/---

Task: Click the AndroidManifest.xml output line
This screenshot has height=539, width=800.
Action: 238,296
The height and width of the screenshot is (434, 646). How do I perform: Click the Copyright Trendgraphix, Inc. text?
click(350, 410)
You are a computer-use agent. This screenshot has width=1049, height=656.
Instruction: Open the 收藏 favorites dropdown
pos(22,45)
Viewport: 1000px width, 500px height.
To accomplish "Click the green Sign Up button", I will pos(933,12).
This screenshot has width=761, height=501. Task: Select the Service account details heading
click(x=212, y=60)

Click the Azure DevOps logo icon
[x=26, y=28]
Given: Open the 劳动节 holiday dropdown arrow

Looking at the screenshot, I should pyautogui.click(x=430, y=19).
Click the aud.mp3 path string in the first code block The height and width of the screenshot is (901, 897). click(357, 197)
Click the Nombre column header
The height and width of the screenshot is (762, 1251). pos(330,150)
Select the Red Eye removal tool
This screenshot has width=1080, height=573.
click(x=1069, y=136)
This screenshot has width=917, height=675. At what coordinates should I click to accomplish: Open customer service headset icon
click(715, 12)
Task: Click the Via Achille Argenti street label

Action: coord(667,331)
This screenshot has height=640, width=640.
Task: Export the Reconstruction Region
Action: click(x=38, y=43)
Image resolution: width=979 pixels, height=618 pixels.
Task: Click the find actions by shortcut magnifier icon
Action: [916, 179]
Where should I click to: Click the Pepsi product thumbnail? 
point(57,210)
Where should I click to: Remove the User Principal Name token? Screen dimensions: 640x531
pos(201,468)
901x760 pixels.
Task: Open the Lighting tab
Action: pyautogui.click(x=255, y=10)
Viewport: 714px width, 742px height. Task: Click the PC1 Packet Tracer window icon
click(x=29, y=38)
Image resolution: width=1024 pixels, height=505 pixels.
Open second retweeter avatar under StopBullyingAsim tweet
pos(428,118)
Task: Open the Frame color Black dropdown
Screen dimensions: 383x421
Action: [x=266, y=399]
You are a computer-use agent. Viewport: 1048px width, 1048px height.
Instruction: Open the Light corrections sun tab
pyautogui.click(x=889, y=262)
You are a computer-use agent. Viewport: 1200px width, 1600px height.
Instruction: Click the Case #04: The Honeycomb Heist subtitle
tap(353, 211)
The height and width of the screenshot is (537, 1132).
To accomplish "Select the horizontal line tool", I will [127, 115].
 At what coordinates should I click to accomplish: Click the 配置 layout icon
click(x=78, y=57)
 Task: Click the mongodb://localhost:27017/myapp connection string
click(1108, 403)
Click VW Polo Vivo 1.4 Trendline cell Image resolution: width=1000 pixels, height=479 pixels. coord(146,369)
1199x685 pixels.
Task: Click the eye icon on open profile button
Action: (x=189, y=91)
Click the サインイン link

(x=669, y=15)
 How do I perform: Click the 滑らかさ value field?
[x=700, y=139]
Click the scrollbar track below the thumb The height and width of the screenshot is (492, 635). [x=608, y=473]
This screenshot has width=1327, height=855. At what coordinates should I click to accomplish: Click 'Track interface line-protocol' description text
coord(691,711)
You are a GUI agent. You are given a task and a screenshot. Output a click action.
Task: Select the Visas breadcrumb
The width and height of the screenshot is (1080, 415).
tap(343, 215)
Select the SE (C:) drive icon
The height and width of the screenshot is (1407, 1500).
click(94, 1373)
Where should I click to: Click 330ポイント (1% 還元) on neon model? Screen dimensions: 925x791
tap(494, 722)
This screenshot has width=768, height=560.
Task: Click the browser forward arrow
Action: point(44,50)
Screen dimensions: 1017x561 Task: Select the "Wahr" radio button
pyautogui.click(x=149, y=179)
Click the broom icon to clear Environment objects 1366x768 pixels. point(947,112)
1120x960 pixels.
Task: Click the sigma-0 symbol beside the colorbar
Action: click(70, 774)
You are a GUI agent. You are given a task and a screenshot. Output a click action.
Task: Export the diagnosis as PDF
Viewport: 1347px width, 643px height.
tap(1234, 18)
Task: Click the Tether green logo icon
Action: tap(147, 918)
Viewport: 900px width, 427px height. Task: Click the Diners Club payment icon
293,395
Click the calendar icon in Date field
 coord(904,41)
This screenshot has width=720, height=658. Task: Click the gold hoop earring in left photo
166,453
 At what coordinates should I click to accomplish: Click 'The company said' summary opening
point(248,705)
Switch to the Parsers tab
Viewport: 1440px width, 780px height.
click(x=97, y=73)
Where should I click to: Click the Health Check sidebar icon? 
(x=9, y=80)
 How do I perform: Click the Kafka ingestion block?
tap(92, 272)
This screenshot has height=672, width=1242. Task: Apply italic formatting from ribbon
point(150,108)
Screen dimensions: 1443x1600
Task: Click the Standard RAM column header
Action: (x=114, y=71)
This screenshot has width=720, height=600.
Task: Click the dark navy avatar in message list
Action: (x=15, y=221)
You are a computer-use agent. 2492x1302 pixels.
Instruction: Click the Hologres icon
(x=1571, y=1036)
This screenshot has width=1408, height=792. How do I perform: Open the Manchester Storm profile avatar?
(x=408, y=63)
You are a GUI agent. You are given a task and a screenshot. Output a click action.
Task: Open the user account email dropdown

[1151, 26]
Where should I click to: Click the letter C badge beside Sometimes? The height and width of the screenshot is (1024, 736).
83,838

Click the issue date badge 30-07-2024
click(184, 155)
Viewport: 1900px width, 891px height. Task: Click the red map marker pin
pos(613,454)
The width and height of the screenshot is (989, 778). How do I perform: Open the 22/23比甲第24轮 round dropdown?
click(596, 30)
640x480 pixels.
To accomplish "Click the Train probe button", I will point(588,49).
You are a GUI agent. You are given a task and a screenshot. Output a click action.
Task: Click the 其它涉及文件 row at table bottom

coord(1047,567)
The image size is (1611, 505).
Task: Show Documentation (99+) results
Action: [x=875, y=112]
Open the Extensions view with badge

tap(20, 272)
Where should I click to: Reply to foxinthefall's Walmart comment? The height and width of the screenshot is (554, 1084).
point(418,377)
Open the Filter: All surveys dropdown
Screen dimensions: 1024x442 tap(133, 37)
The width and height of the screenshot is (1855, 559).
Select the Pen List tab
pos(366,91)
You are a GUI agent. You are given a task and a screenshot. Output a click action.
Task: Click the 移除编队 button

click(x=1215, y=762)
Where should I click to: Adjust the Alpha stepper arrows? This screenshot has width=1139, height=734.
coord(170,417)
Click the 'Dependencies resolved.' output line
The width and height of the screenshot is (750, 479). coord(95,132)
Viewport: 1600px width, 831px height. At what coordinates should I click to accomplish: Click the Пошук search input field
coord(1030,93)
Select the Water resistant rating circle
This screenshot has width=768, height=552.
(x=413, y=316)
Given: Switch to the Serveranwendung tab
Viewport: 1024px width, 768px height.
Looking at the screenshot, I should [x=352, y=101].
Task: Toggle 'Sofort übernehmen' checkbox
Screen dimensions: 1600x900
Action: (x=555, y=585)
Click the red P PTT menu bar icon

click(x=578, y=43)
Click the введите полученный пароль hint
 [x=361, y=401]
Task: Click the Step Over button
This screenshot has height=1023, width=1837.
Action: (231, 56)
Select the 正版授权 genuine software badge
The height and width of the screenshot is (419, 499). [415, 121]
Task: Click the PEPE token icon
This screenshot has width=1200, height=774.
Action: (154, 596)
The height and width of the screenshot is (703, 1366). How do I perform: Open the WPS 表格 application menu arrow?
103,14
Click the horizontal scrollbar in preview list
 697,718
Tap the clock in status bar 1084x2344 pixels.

\---

# Problem details
Each line in the listing where the word "computer" is found is to be copied.

# Answer for the task
You are a computer-use agent. This screenshot has width=1049, height=656.
You are a computer-use agent. Viewport: 1048px width, 1048px height.
You are a computer-use agent. Viewport: 1200px width, 1600px height.
You are a computer-use agent. 2492x1302 pixels.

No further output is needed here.